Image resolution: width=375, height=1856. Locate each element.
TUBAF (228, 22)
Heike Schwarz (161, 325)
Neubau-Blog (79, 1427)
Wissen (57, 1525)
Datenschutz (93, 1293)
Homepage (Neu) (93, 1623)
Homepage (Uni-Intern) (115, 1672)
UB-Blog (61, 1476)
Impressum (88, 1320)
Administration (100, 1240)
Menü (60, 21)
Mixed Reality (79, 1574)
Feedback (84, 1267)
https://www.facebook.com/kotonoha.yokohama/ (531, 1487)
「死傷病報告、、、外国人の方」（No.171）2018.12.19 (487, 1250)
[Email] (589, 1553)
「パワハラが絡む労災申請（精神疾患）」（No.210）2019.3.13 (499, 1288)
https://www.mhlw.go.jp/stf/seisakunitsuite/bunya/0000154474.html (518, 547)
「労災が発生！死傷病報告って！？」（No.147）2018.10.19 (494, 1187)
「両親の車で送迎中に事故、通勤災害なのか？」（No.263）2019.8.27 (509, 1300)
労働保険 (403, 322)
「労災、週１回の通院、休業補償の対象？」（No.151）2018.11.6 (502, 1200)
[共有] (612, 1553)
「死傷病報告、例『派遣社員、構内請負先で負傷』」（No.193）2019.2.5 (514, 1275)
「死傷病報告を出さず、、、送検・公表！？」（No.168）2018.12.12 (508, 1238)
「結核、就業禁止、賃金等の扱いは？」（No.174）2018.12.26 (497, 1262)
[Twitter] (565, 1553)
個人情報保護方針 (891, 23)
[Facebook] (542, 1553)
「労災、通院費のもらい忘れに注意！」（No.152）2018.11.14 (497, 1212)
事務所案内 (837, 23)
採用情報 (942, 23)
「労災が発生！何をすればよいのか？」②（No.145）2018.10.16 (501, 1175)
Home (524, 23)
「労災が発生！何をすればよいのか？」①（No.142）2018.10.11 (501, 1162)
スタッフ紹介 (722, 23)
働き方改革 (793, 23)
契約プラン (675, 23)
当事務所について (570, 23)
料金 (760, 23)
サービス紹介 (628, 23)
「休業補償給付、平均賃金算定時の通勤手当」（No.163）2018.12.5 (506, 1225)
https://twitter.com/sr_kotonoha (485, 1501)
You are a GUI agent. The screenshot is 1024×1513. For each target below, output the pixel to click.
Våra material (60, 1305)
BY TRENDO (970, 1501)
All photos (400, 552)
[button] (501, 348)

*ABOUT THIS TASK*.
All the entries above must be repeated exactly as they were given.

*ANSWER FOR THIS EXERCISE*.
Image resolution: width=375, height=1856. Locate each element.
TUBAF (228, 22)
Heike Schwarz (161, 325)
Neubau-Blog (79, 1427)
Wissen (57, 1525)
Datenschutz (93, 1293)
Homepage (Neu) (93, 1623)
Homepage (Uni-Intern) (115, 1672)
UB-Blog (61, 1476)
Impressum (88, 1320)
Administration (100, 1240)
Menü (60, 21)
Mixed Reality (79, 1574)
Feedback (84, 1267)
https://www.facebook.com/kotonoha.yokohama/ (531, 1487)
「死傷病報告、、、外国人の方」（No.171）2018.12.19 (487, 1250)
[Email] (589, 1553)
「パワハラが絡む労災申請（精神疾患）」（No.210）2019.3.13 (499, 1288)
https://www.mhlw.go.jp/stf/seisakunitsuite/bunya/0000154474.html (518, 547)
「労災が発生！死傷病報告って！？」（No.147）2018.10.19 (494, 1187)
「両親の車で送迎中に事故、通勤災害なのか？」（No.263）2019.8.27 (509, 1300)
労働保険 (403, 322)
「労災、週１回の通院、休業補償の対象？」（No.151）2018.11.6 (502, 1200)
[共有] (612, 1553)
「死傷病報告、例『派遣社員、構内請負先で負傷』」（No.193）2019.2.5 (514, 1275)
「死傷病報告を出さず、、、送検・公表！？」（No.168）2018.12.12 (508, 1238)
「結核、就業禁止、賃金等の扱いは？」（No.174）2018.12.26 (497, 1262)
[Twitter] (565, 1553)
個人情報保護方針 (891, 23)
[Facebook] (542, 1553)
「労災、通院費のもらい忘れに注意！」（No.152）2018.11.14 (497, 1212)
事務所案内 (837, 23)
採用情報 (942, 23)
「労災が発生！何をすればよいのか？」②（No.145）2018.10.16 (501, 1175)
Home (524, 23)
「労災が発生！何をすればよいのか？」①（No.142）2018.10.11 (501, 1162)
スタッフ紹介 (722, 23)
働き方改革 (793, 23)
契約プラン (675, 23)
当事務所について (570, 23)
料金 (760, 23)
サービス紹介 (628, 23)
「休業補償給付、平均賃金算定時の通勤手当」（No.163）2018.12.5 (506, 1225)
https://twitter.com/sr_kotonoha (485, 1501)
You are a GUI agent. The screenshot is 1024×1513. For each target below, output the pixel to click.
Våra material (60, 1305)
BY TRENDO (970, 1501)
All photos (400, 552)
[button] (501, 348)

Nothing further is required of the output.